The power of stillness when the storm hits
As a former control freak, aspiring to become more present, or what some may say ‘living in the moment’, as cliched as that sounds, I’ve made plans and set expectations my whole life. I should get a gold medal for project managing my life. I was so distracted with living in the past, or future, that on too many occasions I hadn’t fully soaked up the moments in the ‘present’.
After some mind-blowing and devastating news in March 2014 about my health, I found myself in a place where looking to the future filled me with worry, anxiety, immense fear and lots of questions! My habitual approach to thinking and feeling about the future kicked in, before it had even arrived and immediately it impacted the present moment. It was time to re-frame as much as I could, otherwise, I would be more of a wreck than I was at that moment, spiralling out if control.
Within one week I learnt I had uterine cancer, which is extremely rare for a young woman, I had trembled through the CT and MRI scans, had blood tests and received the results to confirm that it was contained in my uterus.
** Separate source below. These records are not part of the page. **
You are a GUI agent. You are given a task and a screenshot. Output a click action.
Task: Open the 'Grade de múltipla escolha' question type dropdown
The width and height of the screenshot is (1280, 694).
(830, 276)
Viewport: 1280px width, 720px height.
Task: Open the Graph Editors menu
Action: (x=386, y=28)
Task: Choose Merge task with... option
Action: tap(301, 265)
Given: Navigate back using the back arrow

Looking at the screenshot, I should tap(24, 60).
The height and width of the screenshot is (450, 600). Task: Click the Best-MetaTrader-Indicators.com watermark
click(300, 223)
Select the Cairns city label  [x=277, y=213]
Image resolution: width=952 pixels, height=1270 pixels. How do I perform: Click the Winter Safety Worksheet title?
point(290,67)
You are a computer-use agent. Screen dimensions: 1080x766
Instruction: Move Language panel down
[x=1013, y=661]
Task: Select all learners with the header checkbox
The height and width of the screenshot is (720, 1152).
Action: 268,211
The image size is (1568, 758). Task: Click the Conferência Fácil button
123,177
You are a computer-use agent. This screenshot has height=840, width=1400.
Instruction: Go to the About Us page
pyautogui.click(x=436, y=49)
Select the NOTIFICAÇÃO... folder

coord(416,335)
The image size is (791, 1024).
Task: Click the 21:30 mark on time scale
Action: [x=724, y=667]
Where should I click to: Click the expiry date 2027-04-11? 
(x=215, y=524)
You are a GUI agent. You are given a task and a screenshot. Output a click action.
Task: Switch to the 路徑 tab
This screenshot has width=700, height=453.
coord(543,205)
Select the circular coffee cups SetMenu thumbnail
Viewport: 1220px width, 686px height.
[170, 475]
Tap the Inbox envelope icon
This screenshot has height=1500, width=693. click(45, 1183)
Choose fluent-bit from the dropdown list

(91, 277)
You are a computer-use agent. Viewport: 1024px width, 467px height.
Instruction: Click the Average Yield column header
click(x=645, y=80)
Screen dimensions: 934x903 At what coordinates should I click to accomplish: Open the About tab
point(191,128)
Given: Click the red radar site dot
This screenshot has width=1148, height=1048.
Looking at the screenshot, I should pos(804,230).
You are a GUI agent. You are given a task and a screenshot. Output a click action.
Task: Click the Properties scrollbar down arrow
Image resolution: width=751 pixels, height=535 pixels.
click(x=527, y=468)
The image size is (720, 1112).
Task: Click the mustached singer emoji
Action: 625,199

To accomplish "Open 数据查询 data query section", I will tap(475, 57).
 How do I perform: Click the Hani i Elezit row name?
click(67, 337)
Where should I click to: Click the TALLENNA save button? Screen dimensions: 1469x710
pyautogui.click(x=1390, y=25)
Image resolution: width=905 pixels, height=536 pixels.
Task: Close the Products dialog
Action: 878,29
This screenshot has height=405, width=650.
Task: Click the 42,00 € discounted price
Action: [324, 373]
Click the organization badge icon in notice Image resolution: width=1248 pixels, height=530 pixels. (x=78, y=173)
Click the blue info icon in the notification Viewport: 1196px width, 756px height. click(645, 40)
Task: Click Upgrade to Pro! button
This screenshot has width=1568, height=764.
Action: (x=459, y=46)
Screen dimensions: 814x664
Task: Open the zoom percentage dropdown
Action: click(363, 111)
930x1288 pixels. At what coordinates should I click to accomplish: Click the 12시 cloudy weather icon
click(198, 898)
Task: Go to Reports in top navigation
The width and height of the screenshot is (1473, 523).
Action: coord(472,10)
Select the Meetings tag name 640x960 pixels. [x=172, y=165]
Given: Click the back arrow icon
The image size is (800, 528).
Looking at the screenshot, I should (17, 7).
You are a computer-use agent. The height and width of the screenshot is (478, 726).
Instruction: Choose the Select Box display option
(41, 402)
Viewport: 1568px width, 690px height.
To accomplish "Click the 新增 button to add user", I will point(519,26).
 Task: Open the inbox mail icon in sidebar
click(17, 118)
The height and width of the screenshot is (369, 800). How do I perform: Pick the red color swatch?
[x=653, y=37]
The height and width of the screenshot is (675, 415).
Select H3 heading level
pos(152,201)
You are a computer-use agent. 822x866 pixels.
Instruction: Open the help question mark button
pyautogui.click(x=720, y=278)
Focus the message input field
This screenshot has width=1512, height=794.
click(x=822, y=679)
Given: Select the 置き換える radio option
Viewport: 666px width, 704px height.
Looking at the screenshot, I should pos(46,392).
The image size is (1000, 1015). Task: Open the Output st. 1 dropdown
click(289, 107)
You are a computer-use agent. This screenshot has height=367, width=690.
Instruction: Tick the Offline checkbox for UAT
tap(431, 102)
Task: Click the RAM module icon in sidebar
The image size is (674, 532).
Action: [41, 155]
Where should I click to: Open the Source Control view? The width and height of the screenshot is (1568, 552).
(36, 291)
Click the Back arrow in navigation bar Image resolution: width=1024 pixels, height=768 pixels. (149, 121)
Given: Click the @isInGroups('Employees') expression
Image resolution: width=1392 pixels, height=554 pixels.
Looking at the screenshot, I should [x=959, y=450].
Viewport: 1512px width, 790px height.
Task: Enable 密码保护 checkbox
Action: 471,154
My wonderful uterus that had protected our daughter whilst she grew for 9 months was now protecting me and preventing the cancer from spreading if I acted quick and went ahead with surgery as recommended by the Oncology Team.
What kept me going over those seven days was the strength, love, kindness and immense support from family, wonderful friends and colleagues. I also found an inner-strength by being present every day, counting my blessings, taking small steps, facing my fears and believe me you have countless fears when you are told you have cancer… Dark thoughts about not seeing my toddler grow up, my gorgeous husband, my family, my health.
I slowed down and paused. A vital skill for our health, especially in the frantic world we now live in. I spent time meditating, walking, becoming very aware and when I mustered the courage to face into my anger, anxiety and fear, I tried to be kind to those feelings, rather than cursing myself for feeling that way.
Each day during that life changing week and the months that followed was a reminder of how quickly you can lose something you thought you always had — Health. When you become caught up in your tomorrows, workload, and the long and ever expanding ‘to do’ list then it is time to Pause.
I felt like I had been given a gift of new senses and I now see the world so differently through the same eyes, yet new perspective. I’m now more present than I ever have been and at times that can be equally as challenging!
There is a mission in my remission, to raise awareness and support other people beat the burnout by slowing down and pausing and ultimately re-charging the ultimate battery in life — You!
I have run all my life; I am not going to run anymore; now I am determined to stop and really live my life.